Всё наше общество настолько нацелено на то, чтобы без труда получать информацию из различных СМИ, – телевидение, радио, пресса – что среднестатистический человек никогда глубоко ни о чём не задумывается и ни на чём не сосредотачивается. Среднестатистический человек занимается хорошо знакомым ему делом, а думать при этом особо не требуется. Иногда я всерьёз тоскую по этим периодам погружённости в размышления... Я строил дома, писал тома и тома стихов. Когда я вернулся, то смог восстановить в памяти с полдюжины стихотворений.
Кроме того, я ежедневно занимался физическими упражнениями, за исключением того единственного срока, проведённого в камере с жарой под 120 градусов. Я сам себя заставлял заниматься гимнастикой. И всегда заставлял себя съедать всё, что мне давали. Обычно нам давали варёные овощи, иногда тыкву, иногда бобы вроде вигны китайской, иногда – рис, и иногда хлеб очень грубого помола. Пшеницу они явно импортировали из других коммунистических стран, поэтому давали нам лишь столько, чтобы мы не умерли с голоду. Я прикинул, что если съедать всё, что дают, то будешь получать где-то по пятьдесят-сто калорий. Год от года мы медленно и постоянно теряли вес. Я похудел фунтов на сорок [18 кг]. А потом, в последние два года, когда они не могли не понимать, что нас отпустят, – я думаю, в течение последних двух лет переговоры шли активно – все мы немного поправились. За последние два года я снова поправился фунтов на двадцать из тех сорока, на которые до этого похудел.

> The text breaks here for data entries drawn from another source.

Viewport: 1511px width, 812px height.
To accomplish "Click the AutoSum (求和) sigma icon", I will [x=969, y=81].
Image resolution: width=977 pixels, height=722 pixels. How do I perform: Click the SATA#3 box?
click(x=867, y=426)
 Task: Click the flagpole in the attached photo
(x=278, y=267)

Наши отношения с теми, кто держал нас в плену – очень интересная тема. По-моему, вьетнамцы там были в основном специалисты своего дела, и охранники, которые работали в лагере, когда меня сбили в 1967 году, оставались с нами до конца войны. Кое-что менялось, но в армии везде так: если уж начинаешь чем-то заниматься, то это надолго. С течением лет мы в основном притёрлись друг к другу. И я ощущал, по мере того как проходили год за годом, определённое уважение к нам, которое возникало с их стороны.
Враждебных чувств по отношению к ним у меня не было. Я был военным, выполнявшим то, что мне приказывали, и их я рассматривал как военных, выполнявших то, что приказывали им. Злобы во мне не было. Несомненно, я – и, само собой, я уверен сейчас, что в ретроспективе мои эмоции воспринимаются уже очень даже по-другому – я, наверное, относился там ко всему более серьёзно; пропаганда и так далее всё не выходили у меня из головы. Но я смотрел на всё с той точки зрения, что во всём виноваты их руководители, а не отдельные охранники. К охранникам этим я злости не испытывал.

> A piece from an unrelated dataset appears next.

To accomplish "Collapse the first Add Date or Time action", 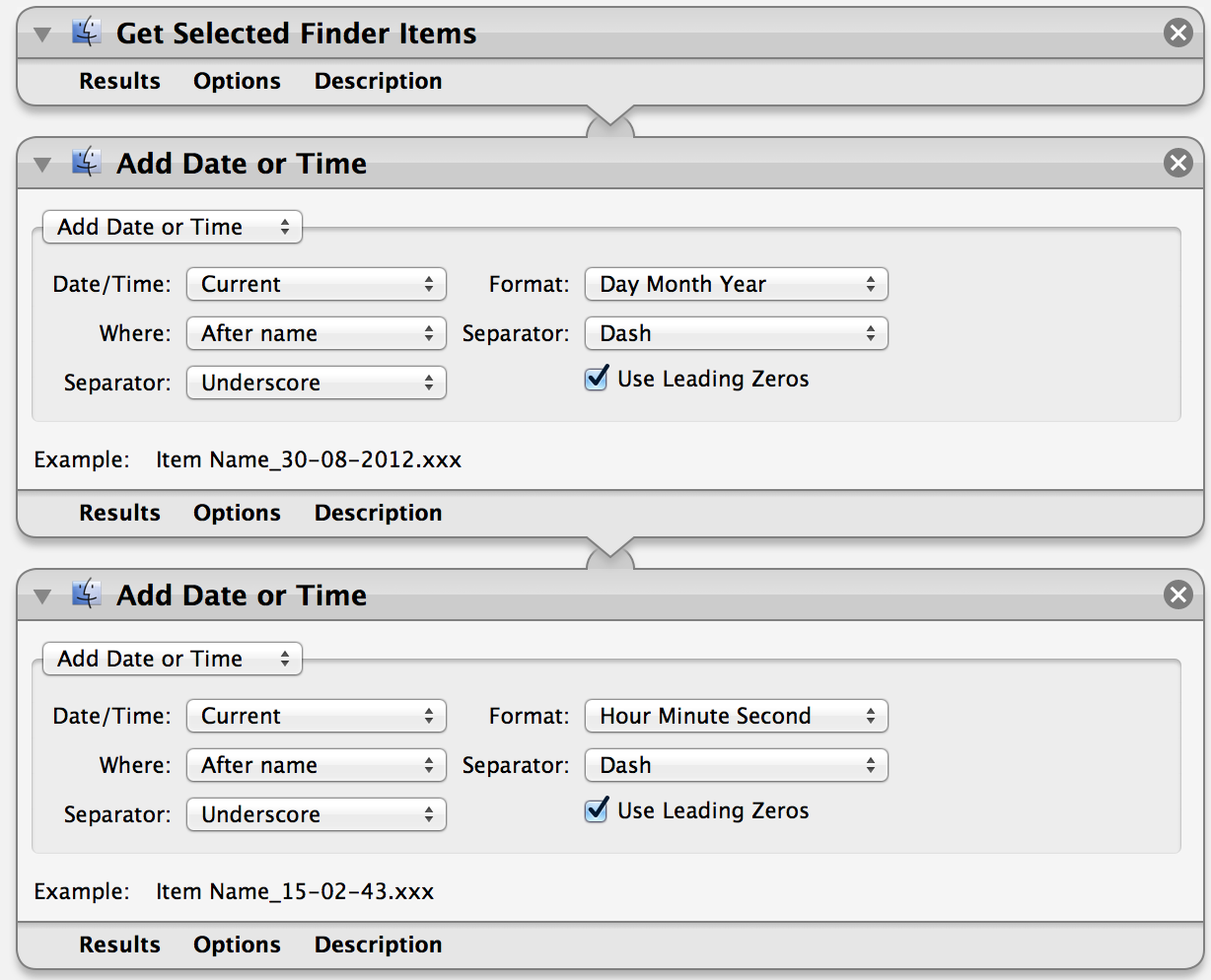I will coord(42,165).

К вьетнамскому народу негативных эмоций я не испытывал. Будучи военным, я делал своё дело. Я старался очень тщательно планировать свои вылеты на бомбардировки, чтобы избегать ударов по мирному населению. Я инструктировал свою группу и планировал их действия так, чтобы обеспечить нанесение ударов только по военным целям, потому что я знал, что мы ведём войну с преимущественно аграрной страной, и что люди там небогаты, и мы изо всех сил старались поражать только военные цели, избегая ранений или смертельных поражений среди мирного населения.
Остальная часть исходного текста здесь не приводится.